Once you install both the Postgres database and PgAdmin4 app, start both, connect to the database server using localhost:5432 port (which you can look up from properties of db server). PgAdmin will now list the databases. Below is an image of the pgAdmin window running SQL queries on a custom DB I created.

SQLAlchemy set up

I am tripping when setting up sqlalchemy with postgres server in the geopandas env. It turns out, sqlalchemy requires a package called psycopg2 which is not installed by default. In a clean env, installing these two works well. I am trying out in the geopandas env now.

Note: all I had to do was remove and reinstall sqlalchemy and psycopg2. Net, I had to recreate the whole package

Introduction

PostGIS is a spatial database. It turns PostgreSQL database into a spatial database. PostGIS inherits all enterprise functionality of PostgreSQL. There are 3 aspects that make a database spatial - spatial data types - store shapes as points ,lines, polygons. They abstract and encapsulate spatial structures such as boundary, dimension. - spatial indexing - for efficient spatial operations - spatial functions - exposed in SQL for querying spatial properties and relationships. Eg: answers which objects are within this particular envelope.

True spatial databases treat spatial features as first class database objs. Spatial DBs are used not just in geospatial env, but to store data related to anatomy of human body, large-scale integrated circuits, molecular structures, EMF etc.

More about Spatial index: Bounding boxes are used for spatial containment queries. Computing containment for polygons is very computationally intensive, hence it is performed over their respective bounding boxes. Computing this for rectangles is very simple and fast.

More about spatial functions: 5 main categories of spatial functions - conversion of geometries - management of spatial tables, PostGIS administration - retrieval of properties and measurements of geometries - comparison of geometries, wrt spatial relationship - generation of new geometries.

Notes: The PostGIS team outlines their reason behind choosing PostgreSQL as the foundation and not some other popular open source ORDBMS like mySQL.

History of PostGIS

Started in May of 2001. For many years, the functionality, power and ease of use was limited. MapServer became the first app to provide visualization of PostGIS. Later, another open source initiative GOES (Geometry Engine, Open Source) was integrated with PostGIS to make it complete

Tutorial

Follow tutorial from postgis-intro

  1. To enable postGIS, run CREATE EXTENSION postgis;. Run by hitting F5. Then confirm it is installed by running SELECT postgis_full_version();
  2. To import data into postGIS, the tool shp2pgis extension does not seem available. Hence I did the import using QGIS. You can connect to the postGIS from qGIS using the same database server, port, db name. Then install the DB Admin QGIS extension to manage postGIS. The db manager looks like below:

Once imported, you can query for the features from pgAdmin and also visualize the results like below:

Working with Geometries in PostGIS

A special table called geometry_columns exists which lists all tables within postGIS that are spatial. It lists details such as what their SRID is, their geometry type etc.

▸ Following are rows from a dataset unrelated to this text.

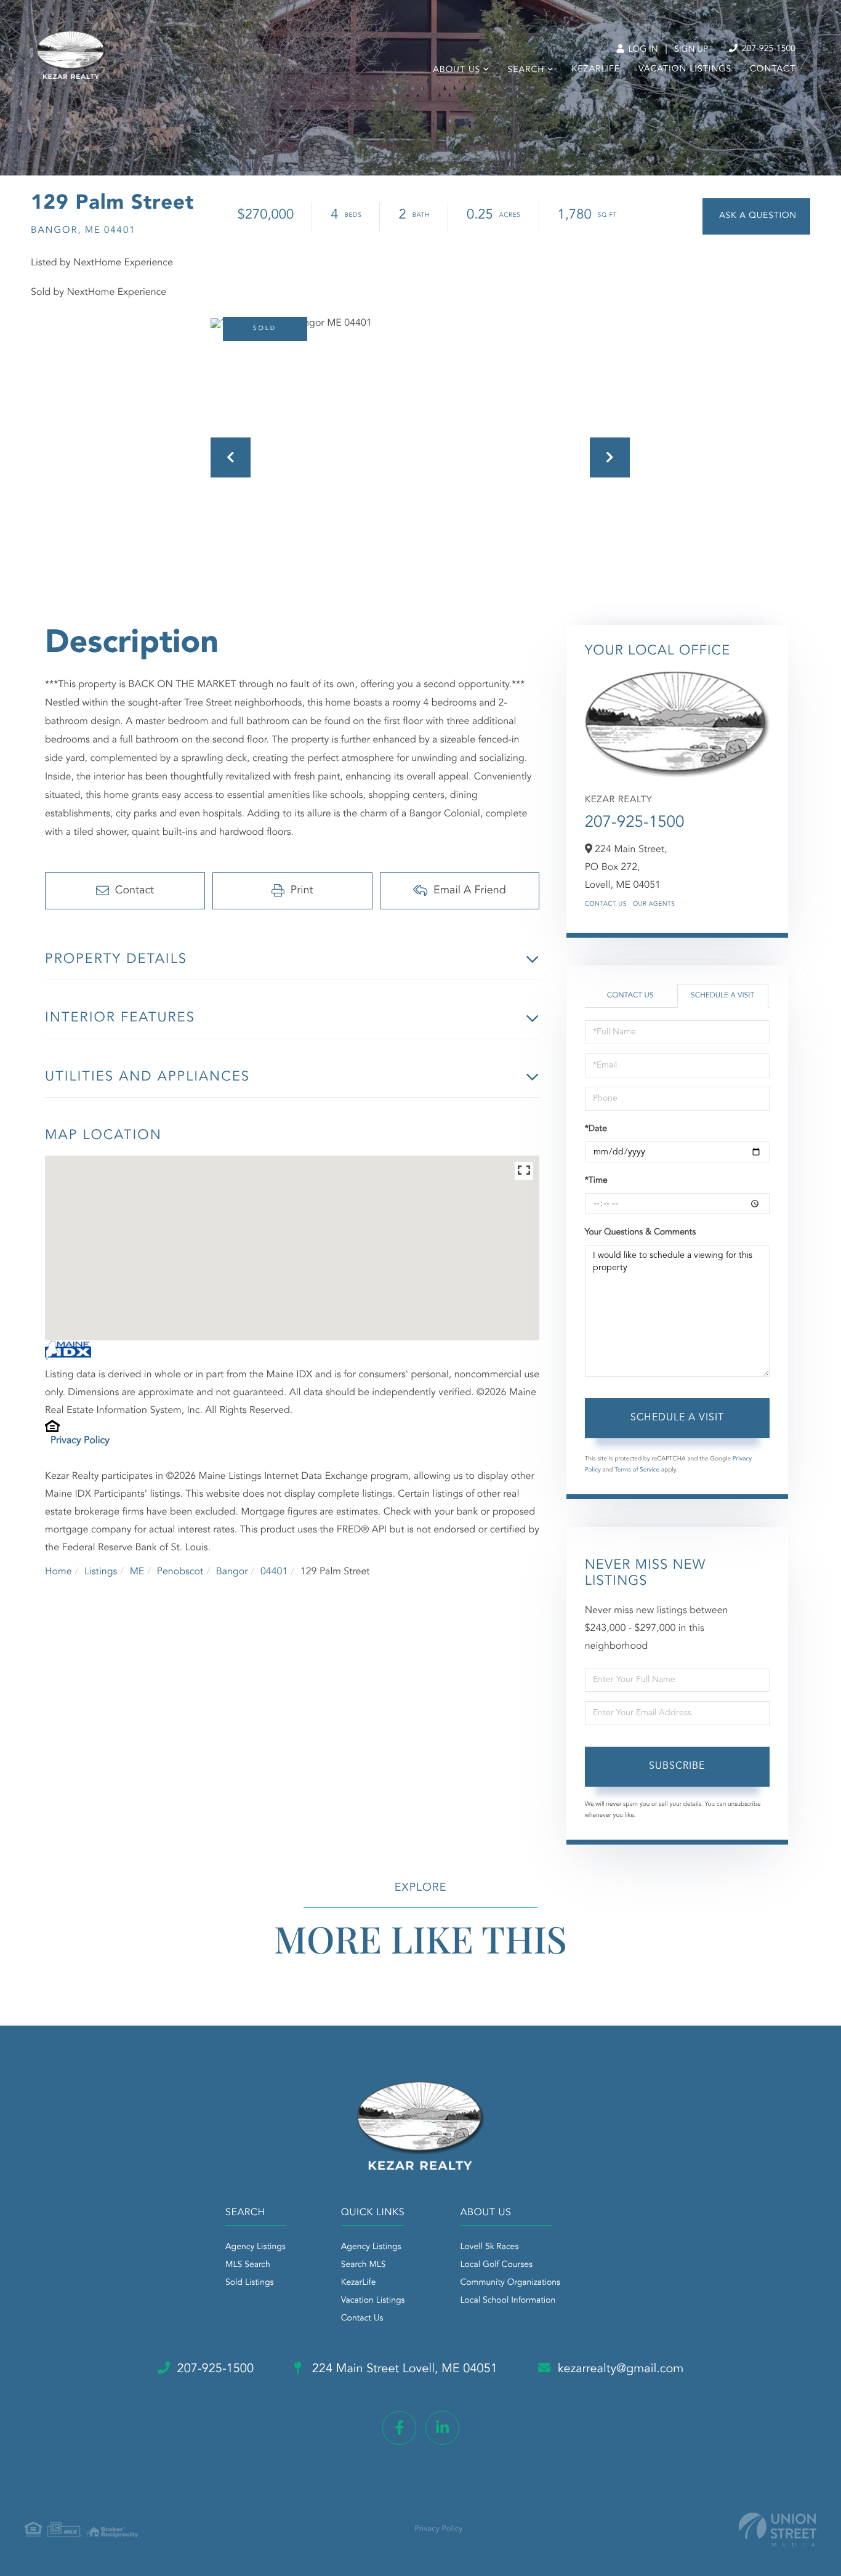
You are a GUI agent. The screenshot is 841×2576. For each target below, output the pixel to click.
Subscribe (677, 1766)
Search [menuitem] (525, 70)
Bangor (232, 1572)
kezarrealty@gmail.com (621, 2369)
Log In (642, 50)
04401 (274, 1572)
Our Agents (654, 904)
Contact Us (606, 904)
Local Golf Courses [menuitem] (496, 2265)
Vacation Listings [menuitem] (684, 69)
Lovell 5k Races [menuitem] (489, 2247)
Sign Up (691, 50)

SELECT * FROM geometry_columns

Spatial functions can be used to collect information about each feature (row)

SELECT name, ST_GeometryType(geom), ST_NDims(geom), ST_SRID(geom)
  FROM sample_geometries;

will return

name             |    st_geometrytype    | st_ndims | st_srid
-----------------+-----------------------+----------+---------
 Point           | ST_Point              |        2 |       0
 Polygon         | ST_Polygon            |        2 |       0
 PolygonWithHole | ST_Polygon            |        2 |       0
 Collection      | ST_GeometryCollection |        2 |       0
 Linestring      | ST_LineString         |        2 |       0

Note: Spatial functions in postGIS are generally prefixed with ST..

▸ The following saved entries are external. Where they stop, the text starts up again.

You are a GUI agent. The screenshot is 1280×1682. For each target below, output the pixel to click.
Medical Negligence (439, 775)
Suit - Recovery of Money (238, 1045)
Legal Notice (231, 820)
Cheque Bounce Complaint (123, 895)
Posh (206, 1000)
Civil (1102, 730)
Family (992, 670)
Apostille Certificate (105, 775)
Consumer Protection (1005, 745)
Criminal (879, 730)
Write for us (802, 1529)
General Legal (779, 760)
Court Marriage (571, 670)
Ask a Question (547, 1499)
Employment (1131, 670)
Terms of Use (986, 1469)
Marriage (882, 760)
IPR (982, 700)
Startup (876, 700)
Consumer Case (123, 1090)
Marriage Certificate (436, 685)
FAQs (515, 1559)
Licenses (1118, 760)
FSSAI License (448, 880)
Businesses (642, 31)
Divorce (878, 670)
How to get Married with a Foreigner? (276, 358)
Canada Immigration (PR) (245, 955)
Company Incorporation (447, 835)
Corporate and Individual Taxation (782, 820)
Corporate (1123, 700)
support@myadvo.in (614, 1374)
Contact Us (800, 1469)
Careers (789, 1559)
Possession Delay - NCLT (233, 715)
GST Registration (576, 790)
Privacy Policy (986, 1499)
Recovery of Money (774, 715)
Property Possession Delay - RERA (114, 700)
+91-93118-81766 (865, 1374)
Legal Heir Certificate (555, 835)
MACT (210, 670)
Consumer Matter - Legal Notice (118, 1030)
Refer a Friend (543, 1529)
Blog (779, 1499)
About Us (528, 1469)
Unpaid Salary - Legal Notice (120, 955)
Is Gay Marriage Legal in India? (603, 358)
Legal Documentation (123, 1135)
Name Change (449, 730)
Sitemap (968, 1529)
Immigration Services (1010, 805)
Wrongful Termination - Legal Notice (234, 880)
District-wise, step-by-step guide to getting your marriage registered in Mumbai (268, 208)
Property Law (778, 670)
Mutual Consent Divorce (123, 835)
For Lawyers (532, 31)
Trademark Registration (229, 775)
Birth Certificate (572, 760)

Spatial functions for Point geometries

Thus, to get the X, Y coordinates of a point,

SELECT ST_X(geom), ST_Y(geom) FROM sample_geometries where name='Point'

Spatial functions for Linestring geometries

  • ST_Length(geometry) returns the length of the linestring
  • ST_StartPoint(geometry) returns the first coordinate as a point
  • ST_EndPoint(geometry) returns the last coordinate as a point
  • ST_NPoints(geometry) returns the number of coordinates in the linestring

Spatial functions for Polygon geometries

  • ST_Area(geometry) returns the area of the polygons
  • ST_NRings(geometry) returns the number of rings (usually 1, more of there are holes)
  • ST_ExteriorRing(geometry) returns the outer ring as a linestring
  • ST_InteriorRingN(geometry,n) returns a specified interior ring as a linestring
  • ST_Perimeter(geometry) returns the length of all the rings

Spatial functions for Geometry Collections

Geometry collections are the PolyLine, Multipoint, etc.

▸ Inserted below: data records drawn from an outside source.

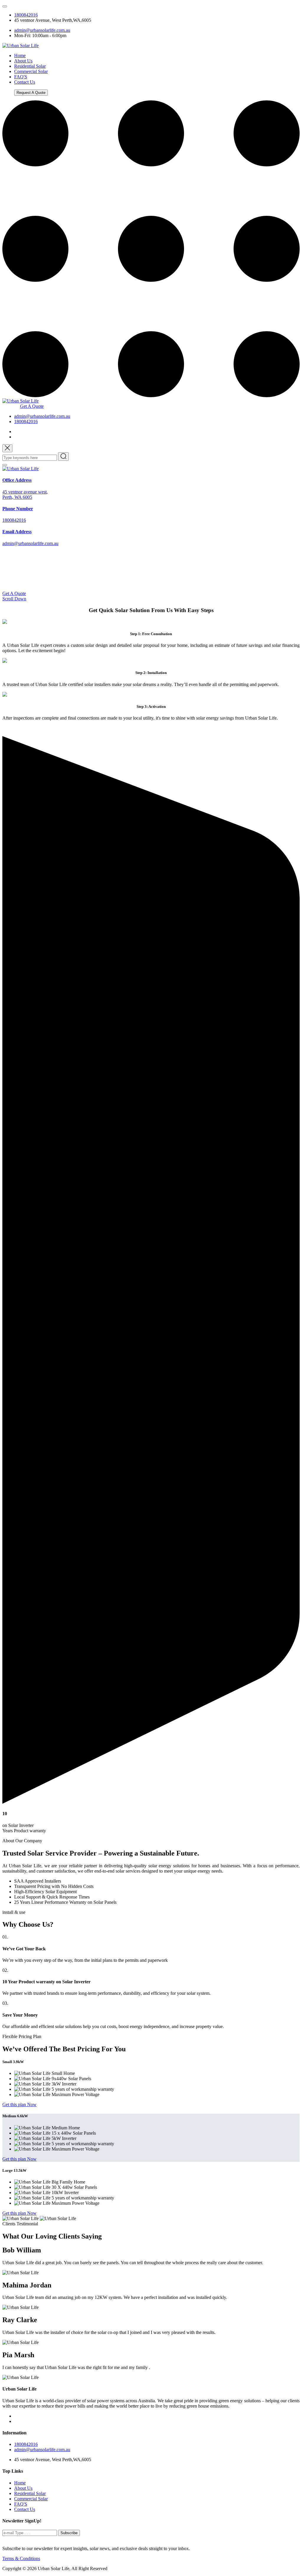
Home (20, 55)
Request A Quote (31, 92)
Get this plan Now (19, 2104)
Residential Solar (30, 66)
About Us (23, 60)
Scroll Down (14, 598)
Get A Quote (32, 406)
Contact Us (24, 82)
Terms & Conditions (21, 2558)
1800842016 (26, 14)
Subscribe (69, 2533)
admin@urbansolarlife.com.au (42, 30)
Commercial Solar (31, 71)
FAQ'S (20, 76)
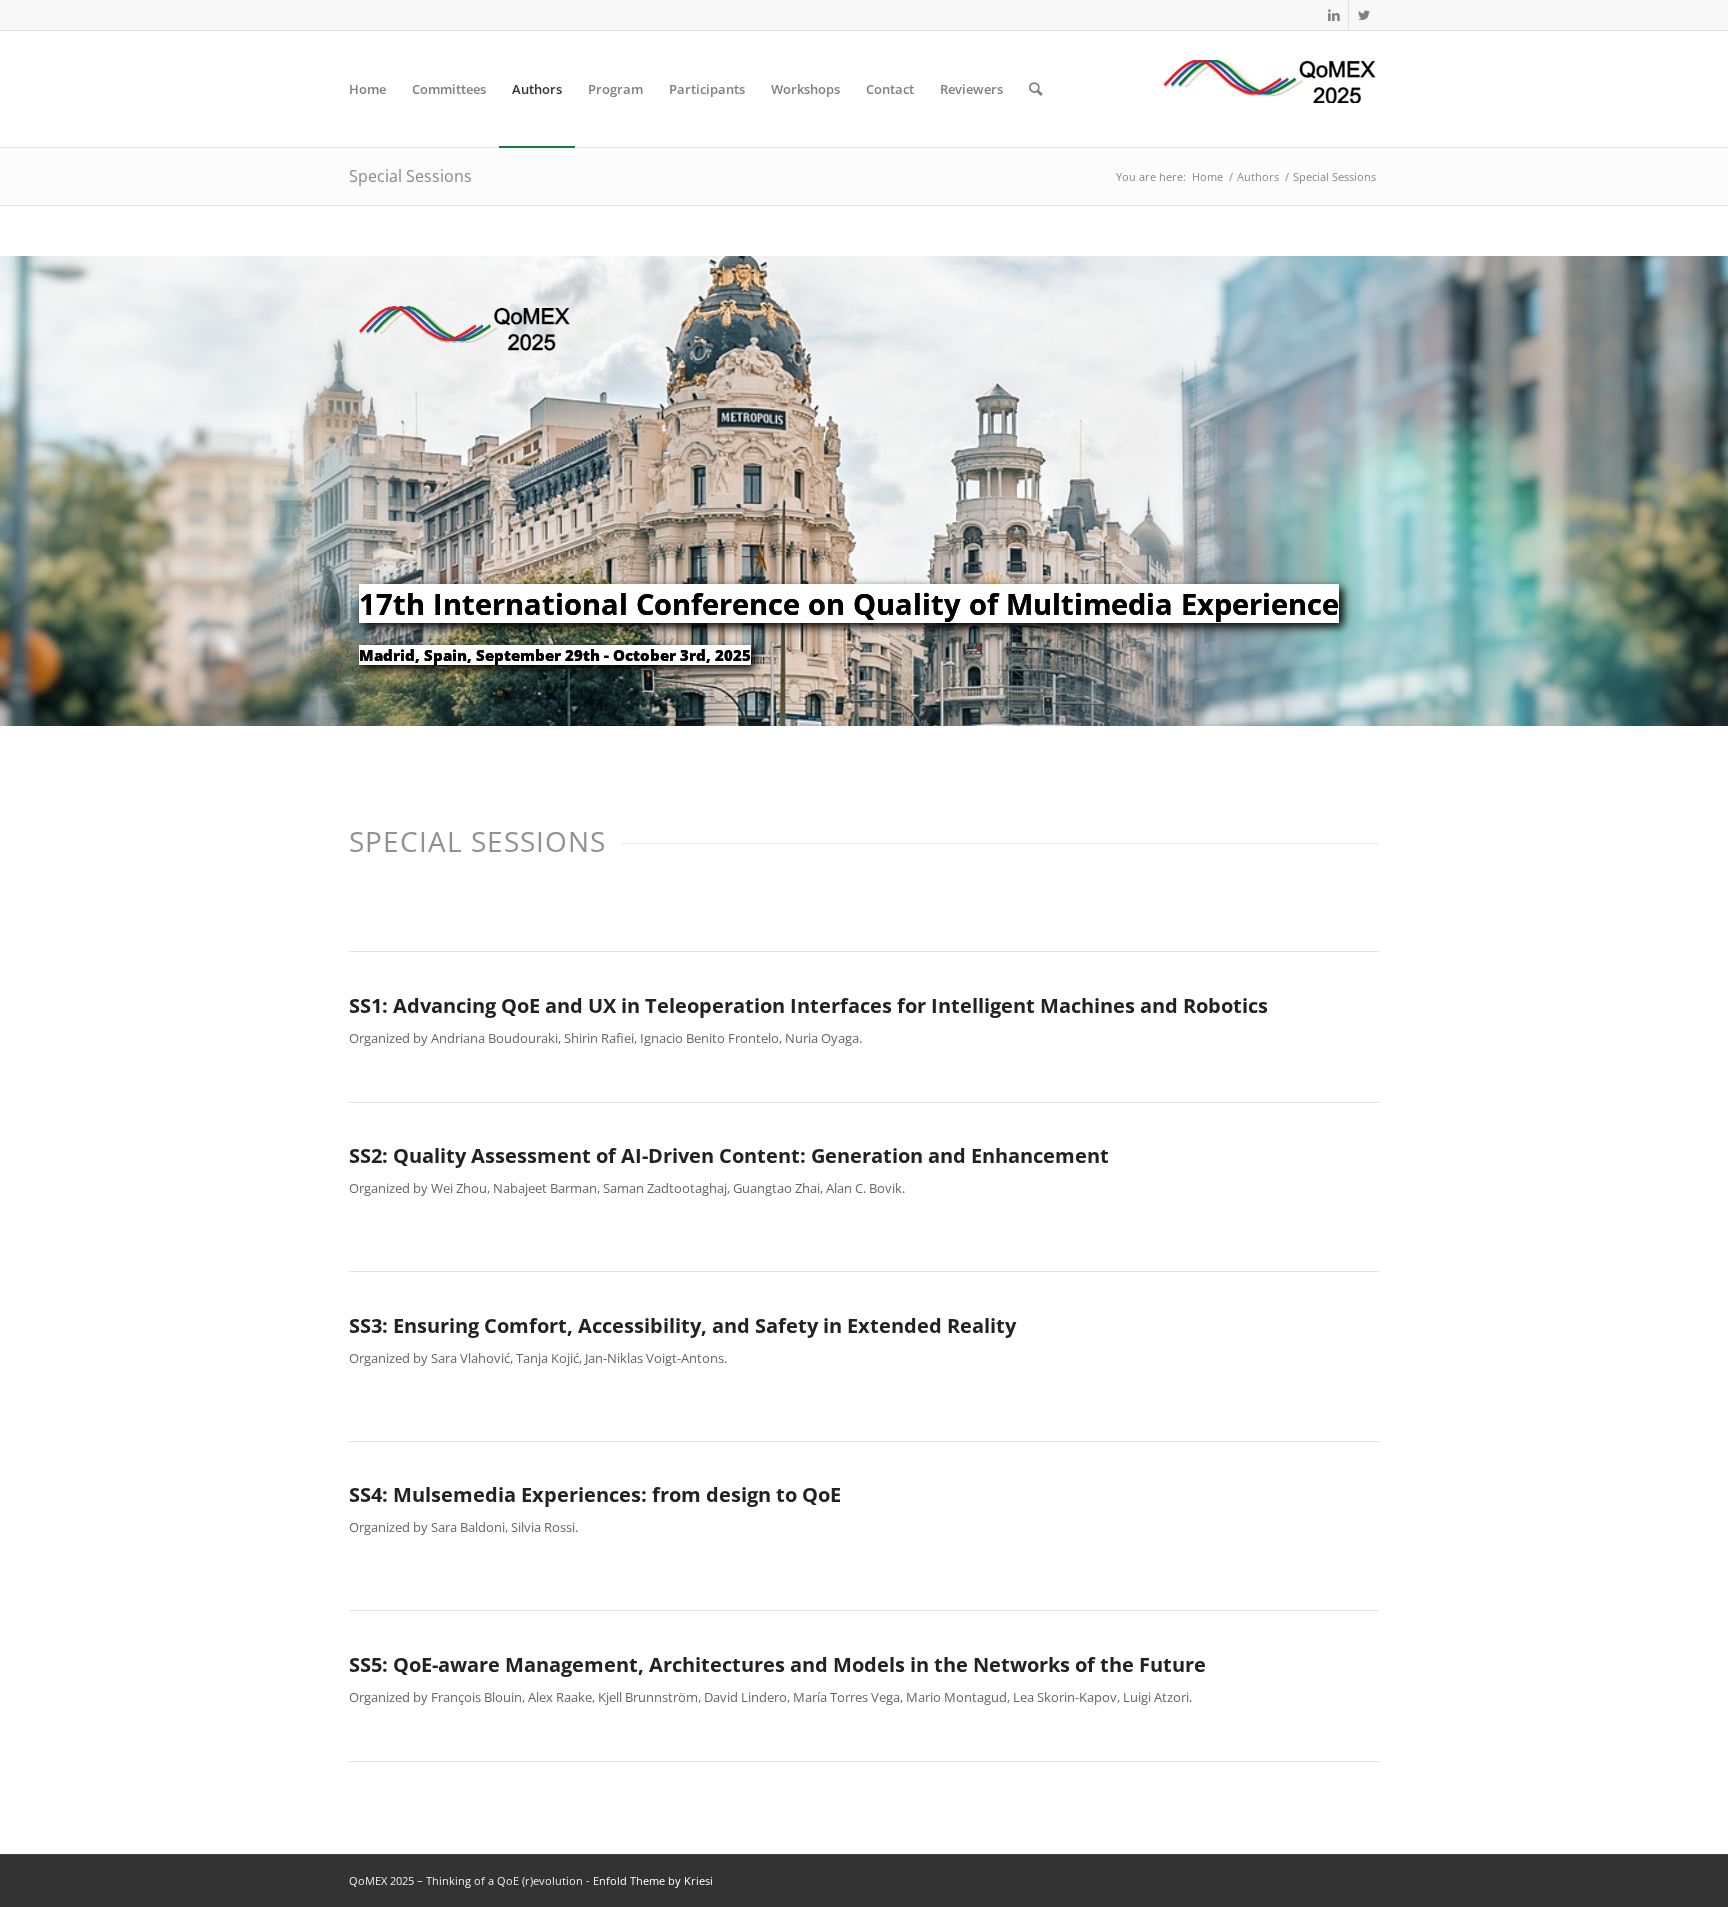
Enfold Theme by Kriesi (653, 1880)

  • ST_NumGeometries(geometry) returns the number of parts in the collection
  • ST_GeometryN(geometry,n) returns the specified part
  • ST_Area(geometry) returns the total area of all polygonal parts
  • ST_Length(geometry) returns the total length of all linear parts

Some SQL queries

SELECT boroname, SUM(popn_white)/SUM(popn_total) AS white_pct
  FROM nyc_census_blocks GROUP BY boroname;